▶ **DIRECTIONS FOR THIS TASK**
Once the line containing "Screen dimensions: 447x299" is found in the entries below, reproduce it and every line after it, stopping at and including the line containing "The height and width of the screenshot is (178, 234)."; reproduce nothing else, and keep each line exact.

▶ **RECORDS FOR THIS EXERCISE**
○ ○ ○ ○ ○ ○ ○
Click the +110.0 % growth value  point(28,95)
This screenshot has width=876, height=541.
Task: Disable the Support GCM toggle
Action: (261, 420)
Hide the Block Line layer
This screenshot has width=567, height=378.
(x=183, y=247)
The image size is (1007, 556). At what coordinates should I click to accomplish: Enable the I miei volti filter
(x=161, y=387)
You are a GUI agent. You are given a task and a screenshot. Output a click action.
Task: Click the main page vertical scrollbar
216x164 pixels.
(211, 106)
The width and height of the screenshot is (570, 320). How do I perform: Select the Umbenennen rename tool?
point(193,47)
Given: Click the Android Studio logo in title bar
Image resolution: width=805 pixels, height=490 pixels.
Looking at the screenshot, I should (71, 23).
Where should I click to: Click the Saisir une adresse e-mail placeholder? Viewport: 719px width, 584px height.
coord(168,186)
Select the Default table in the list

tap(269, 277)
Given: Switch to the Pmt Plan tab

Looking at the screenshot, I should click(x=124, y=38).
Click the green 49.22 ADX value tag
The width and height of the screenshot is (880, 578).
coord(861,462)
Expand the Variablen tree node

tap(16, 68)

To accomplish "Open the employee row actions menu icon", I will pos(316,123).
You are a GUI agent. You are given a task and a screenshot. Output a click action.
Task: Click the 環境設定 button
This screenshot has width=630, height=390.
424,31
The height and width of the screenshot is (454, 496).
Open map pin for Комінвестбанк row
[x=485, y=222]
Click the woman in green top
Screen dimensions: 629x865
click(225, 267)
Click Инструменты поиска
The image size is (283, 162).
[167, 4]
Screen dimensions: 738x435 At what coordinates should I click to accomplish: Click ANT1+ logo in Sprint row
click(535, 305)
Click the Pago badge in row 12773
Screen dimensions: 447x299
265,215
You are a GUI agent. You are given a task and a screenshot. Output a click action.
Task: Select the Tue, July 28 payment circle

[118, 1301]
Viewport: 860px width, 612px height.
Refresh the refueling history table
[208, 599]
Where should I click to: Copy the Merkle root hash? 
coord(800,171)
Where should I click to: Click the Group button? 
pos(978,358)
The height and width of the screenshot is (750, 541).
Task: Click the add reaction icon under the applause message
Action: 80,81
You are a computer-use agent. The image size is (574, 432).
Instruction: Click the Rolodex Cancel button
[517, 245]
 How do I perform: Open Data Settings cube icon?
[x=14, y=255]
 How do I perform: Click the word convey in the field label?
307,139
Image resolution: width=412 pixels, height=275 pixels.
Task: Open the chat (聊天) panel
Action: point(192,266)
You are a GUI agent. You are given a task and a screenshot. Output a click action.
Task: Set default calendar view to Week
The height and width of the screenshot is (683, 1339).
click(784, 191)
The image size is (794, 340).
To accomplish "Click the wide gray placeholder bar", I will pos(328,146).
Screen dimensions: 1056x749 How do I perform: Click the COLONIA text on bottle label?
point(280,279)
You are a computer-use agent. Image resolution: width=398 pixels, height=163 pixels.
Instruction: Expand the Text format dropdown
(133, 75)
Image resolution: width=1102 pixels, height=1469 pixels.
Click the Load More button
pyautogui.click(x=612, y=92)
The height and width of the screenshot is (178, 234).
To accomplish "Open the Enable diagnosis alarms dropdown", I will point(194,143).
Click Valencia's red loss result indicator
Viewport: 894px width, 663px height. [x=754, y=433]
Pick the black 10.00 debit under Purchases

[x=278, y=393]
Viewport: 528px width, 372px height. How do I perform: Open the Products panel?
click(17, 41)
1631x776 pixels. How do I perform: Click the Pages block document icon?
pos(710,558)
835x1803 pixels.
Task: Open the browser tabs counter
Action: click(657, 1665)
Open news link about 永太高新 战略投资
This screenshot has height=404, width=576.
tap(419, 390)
○ ○ ○ ○ ○ ○ ○
▶ **ANSWER FOR THIS EXERCISE**
Screen dimensions: 447x299
265,215
You are a GUI agent. You are given a task and a screenshot. Output a click action.
Task: Select the Tue, July 28 payment circle

[118, 1301]
Viewport: 860px width, 612px height.
Refresh the refueling history table
[208, 599]
Where should I click to: Copy the Merkle root hash? 
coord(800,171)
Where should I click to: Click the Group button? 
pos(978,358)
The height and width of the screenshot is (750, 541).
Task: Click the add reaction icon under the applause message
Action: 80,81
You are a computer-use agent. The image size is (574, 432).
Instruction: Click the Rolodex Cancel button
[517, 245]
 How do I perform: Open Data Settings cube icon?
[x=14, y=255]
 How do I perform: Click the word convey in the field label?
307,139
Image resolution: width=412 pixels, height=275 pixels.
Task: Open the chat (聊天) panel
Action: point(192,266)
You are a GUI agent. You are given a task and a screenshot. Output a click action.
Task: Set default calendar view to Week
The height and width of the screenshot is (683, 1339).
click(784, 191)
The image size is (794, 340).
To accomplish "Click the wide gray placeholder bar", I will pos(328,146).
Screen dimensions: 1056x749 How do I perform: Click the COLONIA text on bottle label?
point(280,279)
You are a computer-use agent. Image resolution: width=398 pixels, height=163 pixels.
Instruction: Expand the Text format dropdown
(133, 75)
Image resolution: width=1102 pixels, height=1469 pixels.
Click the Load More button
pyautogui.click(x=612, y=92)
The height and width of the screenshot is (178, 234).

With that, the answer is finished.